### [Document passage]
Incompetently Yours from Bloomberg and Klein

One thing people expected from entremanures like Bloomberg was some level of competence. People working in the schools have seen so little evidence that many are pining for the good old days of corrupt local school boards where at least you knew who was stealing from you. As for competence, the local yokels actually knew how to massage the bureacracy to make things work.

The next time the national press like Newsweek wants to write glowing reports on the competence of BloomKlein and the miracles they have wrought, they should check this story out as a prime example of how incompetently these "business" model people are running things. And while they're here, they should jump to the story in today's NY Post on further distortions in the grad rate at the much heralded small schools, where diplomas are granted based on passing rates of 55 instead of the more difficult 65.

Melvyn Meer from the Queens Community Board 11 Education Committee reports

I went to an official SLT "training" this morning. It was something of a fiasco.

Scheduled from 10 am to 12:30, it began at 10:15 and ended at 10:55.

Almost all that happened was that there was an outline handout that was also flashed on a screen. A lady read it, slowly, and it was almost over. I'm certain almost everyone in the audience knew this oh so basic material of the outline before going to this "training".

After the reading there were to be questions and an Asst. Principal from a middle school rose as if to ask a question. But what she said was that all the teachers from her team, as well as herself were there, and the school went to the expense of hiring substitutes for them so that they could attend. Her point was that for the considerable expense and effort the "training" was ridiculous--
only 40 minutes and the reading of a rather elementary outline.

### [Data segment]
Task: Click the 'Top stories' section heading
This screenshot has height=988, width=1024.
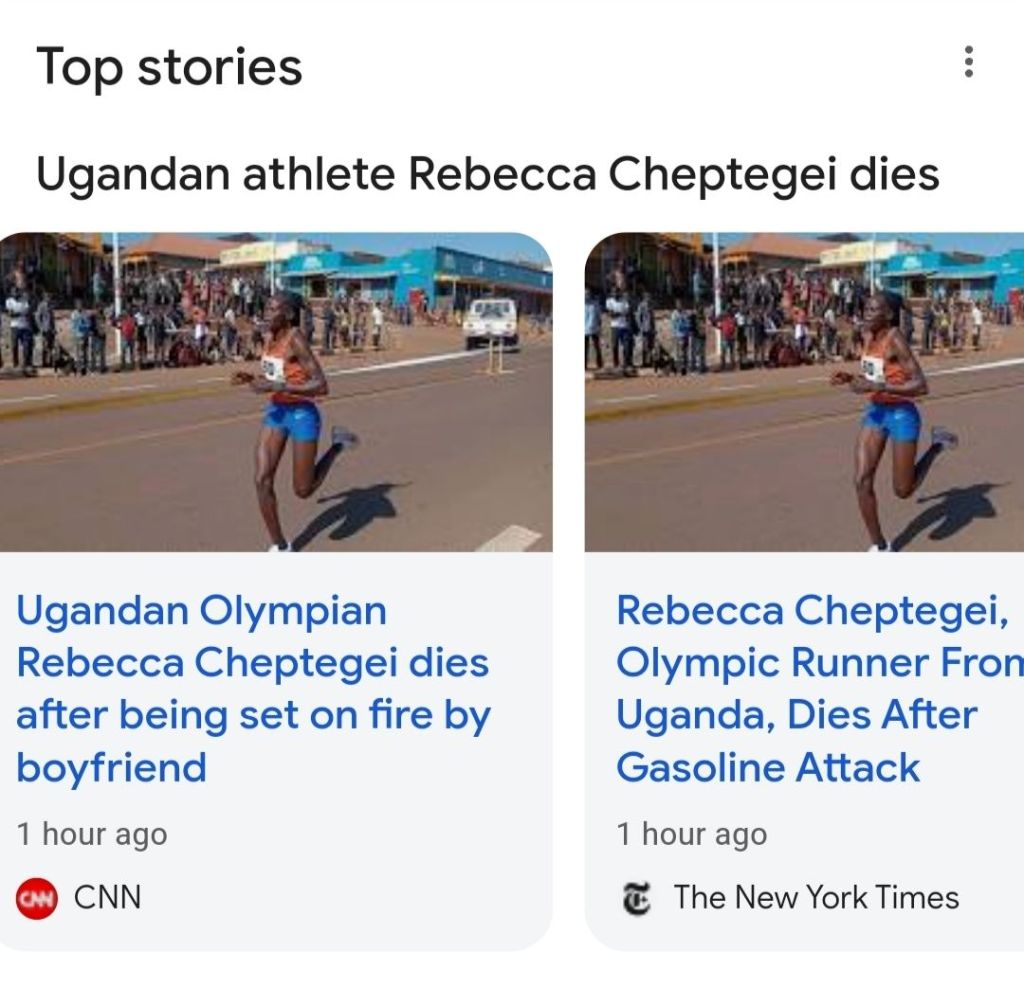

### [What to do]
Pick up the post about Bloomberg and Klein's handling of the schools right after its final sentence on the 40-minute SLT "training," and carry it further.

### [Reply to the exercise]
I guess she expected to get some sympathy from a DoE attorney who was there as a back-up knowledgeable resource. Instead she got the bad news that it was a violation of State law for principals and teachers to be attending that meeting during the official school day.

Well, there must have been many others, for the room broke out in uncontrolled and furiously noisy argument all over the place and the meeting was, effectively, over.

I suggest that if you have to go to the training, bring something to read.

The Candlelight Vigil

photo by Norm Scott

There's a long story about the candlelight vigil for Monday, Nov. 26 proposed by rubber room denizen David Pakter. His amazing statement (Flickering Flames, Burning Words), that I hope he gets to make at the PEP or on the steps of Tweed on Nov. 26, is posted at Norms Notes.

How Randi
Weingarten came to support it, and her motivations for doing so, are for a later time. Suffice to say: just another attempt to derail and deflect any militancy and most important, keep any organizing that might end up turning against the leadership from occurring. But if you are a regular reader of this blog, you have been reading chapter and verse on the prime directive of the UFT/Unity Caucus leadership – hold onto power by any means and pay strict attention to every single threat no matter how minor. People who have spoken out tell me all the time just how much attention the top leadership pays to "little ole me." While flattered, they eventually come to see there is method in all this - kill 'em with kindness until they go away. The old four F mantra of teenage boys: Find 'em, Feel 'em, Fuck 'em, Forget 'em.

By the way, I took the photo at Gracie Mansion, a vigil that went nowhere, against Giuliani (remember him?) who was the most horrible mayor and the reason the UFT leaders were having such difficulty and just wait 'till he's out of office, yada, yada, yada.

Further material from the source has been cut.